Instructions to follow: Every line below from the one containing "The width and" through the one containing "Go to Policies in the sidebar" is to be printed exactly, with the pictures omitted.

================================

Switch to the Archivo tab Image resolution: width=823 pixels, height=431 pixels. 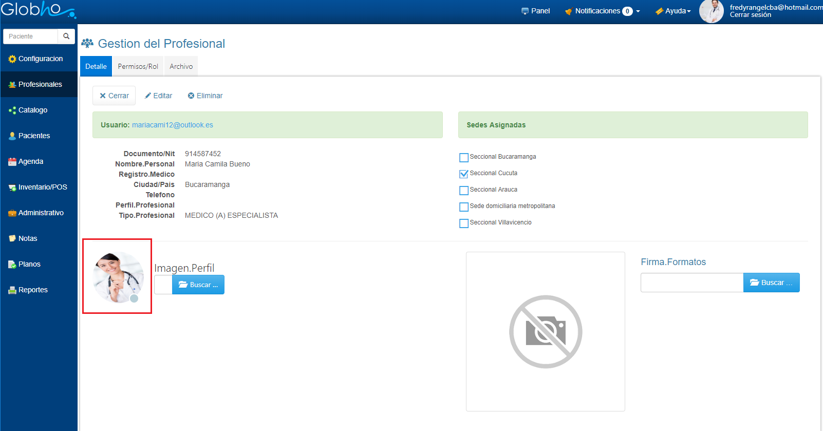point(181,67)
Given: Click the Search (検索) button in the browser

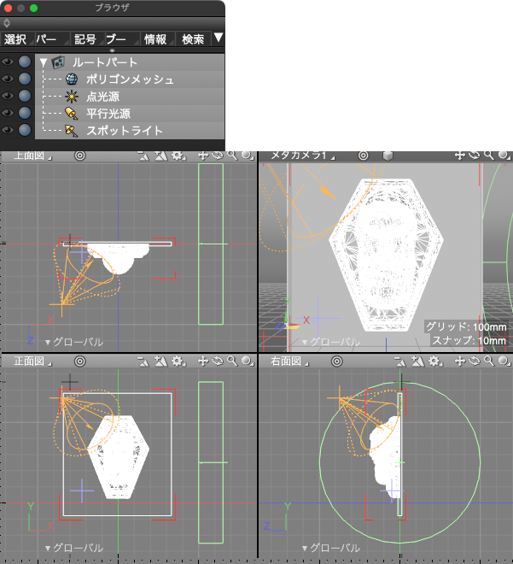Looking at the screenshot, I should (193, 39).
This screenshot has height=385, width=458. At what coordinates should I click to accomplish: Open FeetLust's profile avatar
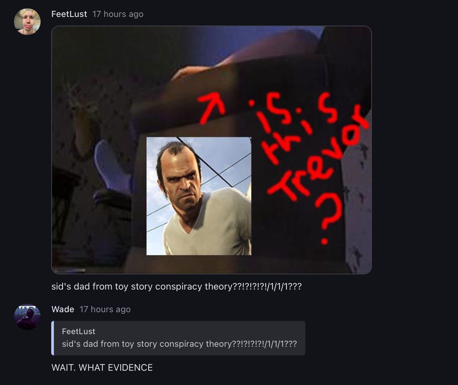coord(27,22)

================================

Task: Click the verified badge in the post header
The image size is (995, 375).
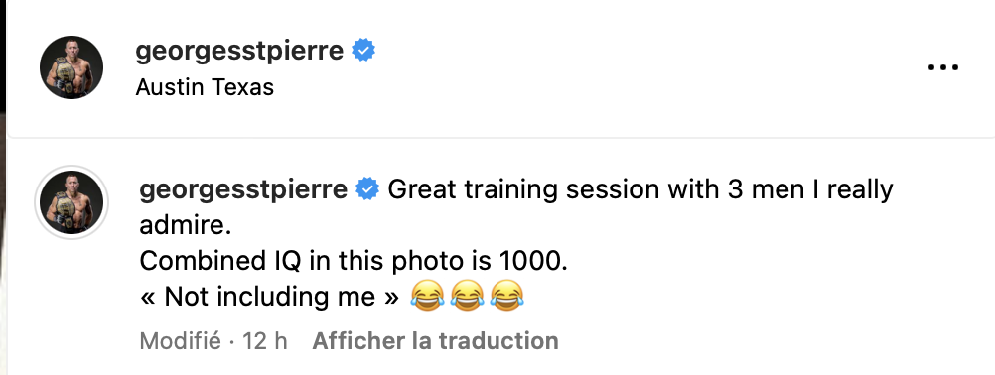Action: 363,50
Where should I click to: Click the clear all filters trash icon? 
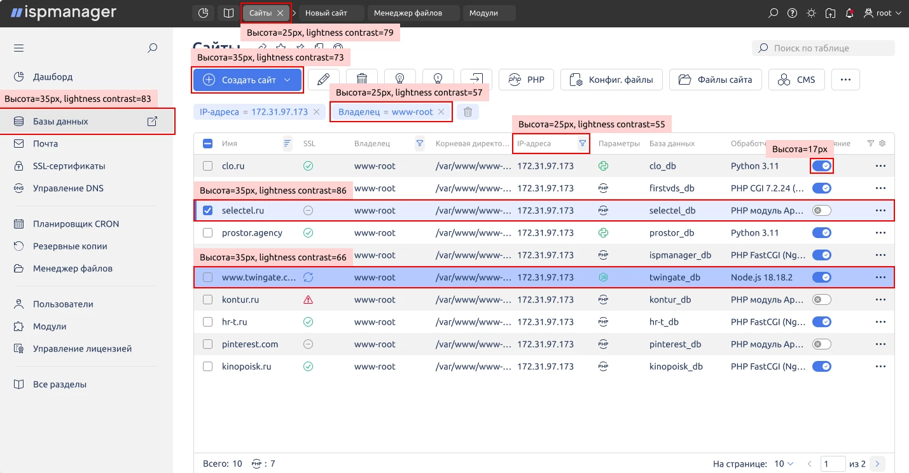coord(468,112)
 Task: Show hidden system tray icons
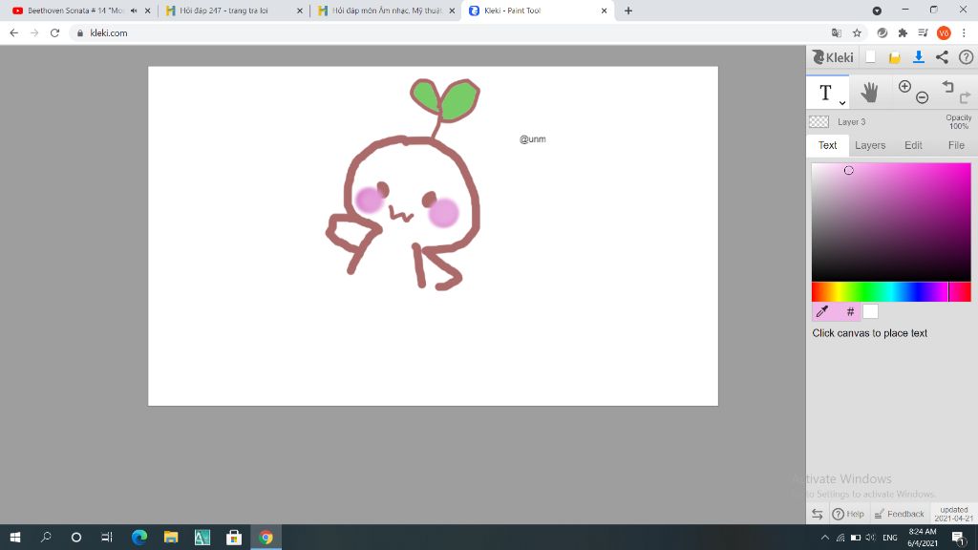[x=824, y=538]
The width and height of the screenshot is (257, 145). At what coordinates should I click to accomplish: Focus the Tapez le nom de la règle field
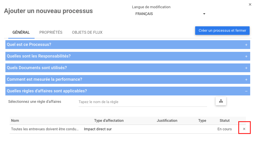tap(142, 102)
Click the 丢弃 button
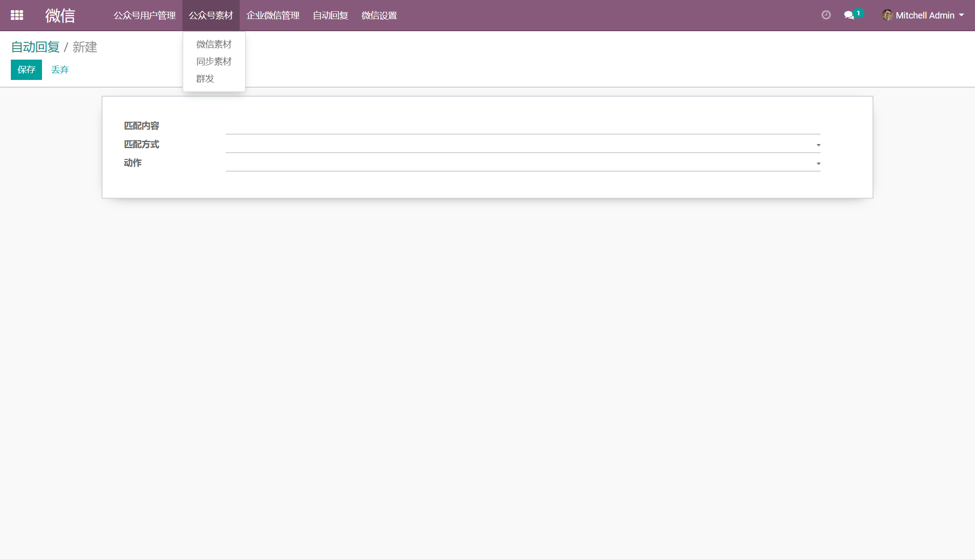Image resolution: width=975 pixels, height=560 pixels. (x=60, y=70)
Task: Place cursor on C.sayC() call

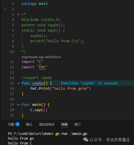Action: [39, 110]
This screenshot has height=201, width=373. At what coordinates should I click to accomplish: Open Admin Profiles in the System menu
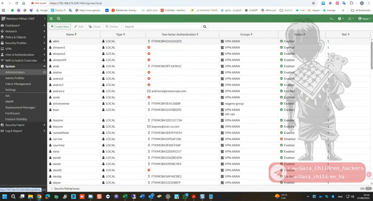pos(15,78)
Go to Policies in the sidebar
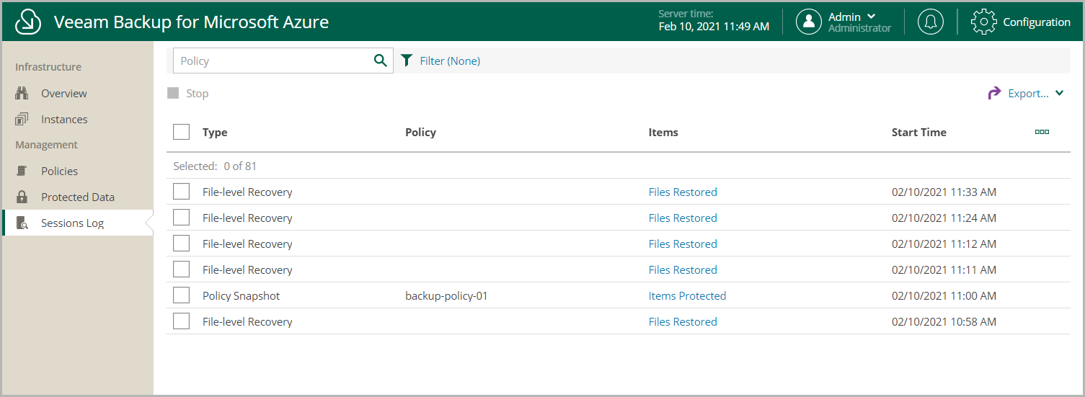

================================

Task answer:
The width and height of the screenshot is (257, 145). At what coordinates should I click to accomplish: Focus the Tapez le nom de la règle field
tap(142, 102)
Click the 丢弃 button
Image resolution: width=975 pixels, height=560 pixels. (x=60, y=70)
Task: Place cursor on C.sayC() call

Action: [39, 110]
This screenshot has height=201, width=373. At what coordinates should I click to accomplish: Open Admin Profiles in the System menu
pos(15,78)
Go to Policies in the sidebar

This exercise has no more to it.